Reproduce the rows with "menu entry" swapped for "menu item" and nothing else changed. Leave out the pictures.

— Begin Given records —

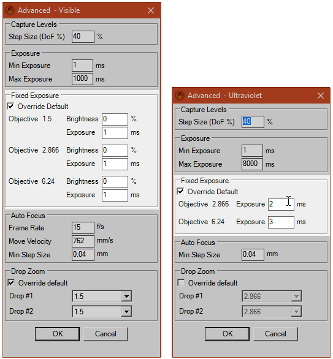Close the Advanced - Ultraviolet dialog
This screenshot has width=333, height=359.
[x=321, y=96]
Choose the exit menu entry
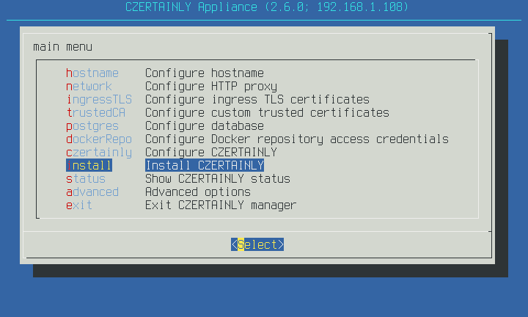 [79, 205]
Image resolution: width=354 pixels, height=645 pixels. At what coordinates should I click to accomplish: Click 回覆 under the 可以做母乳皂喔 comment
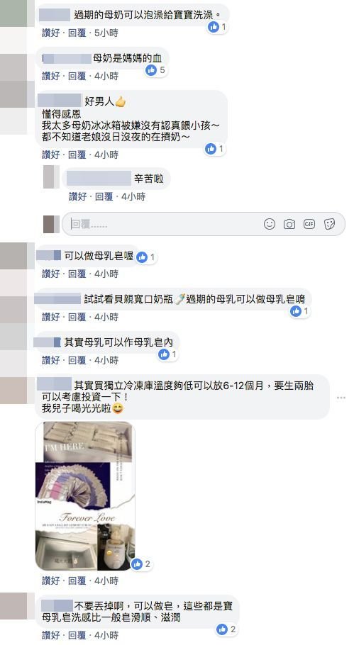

— End Given records —

**Exercise response**
Close the Advanced - Ultraviolet dialog
This screenshot has width=333, height=359.
[x=321, y=96]
Choose the exit menu item
 [79, 205]
Image resolution: width=354 pixels, height=645 pixels. At what coordinates should I click to accomplish: Click 回覆 under the 可以做母乳皂喔 comment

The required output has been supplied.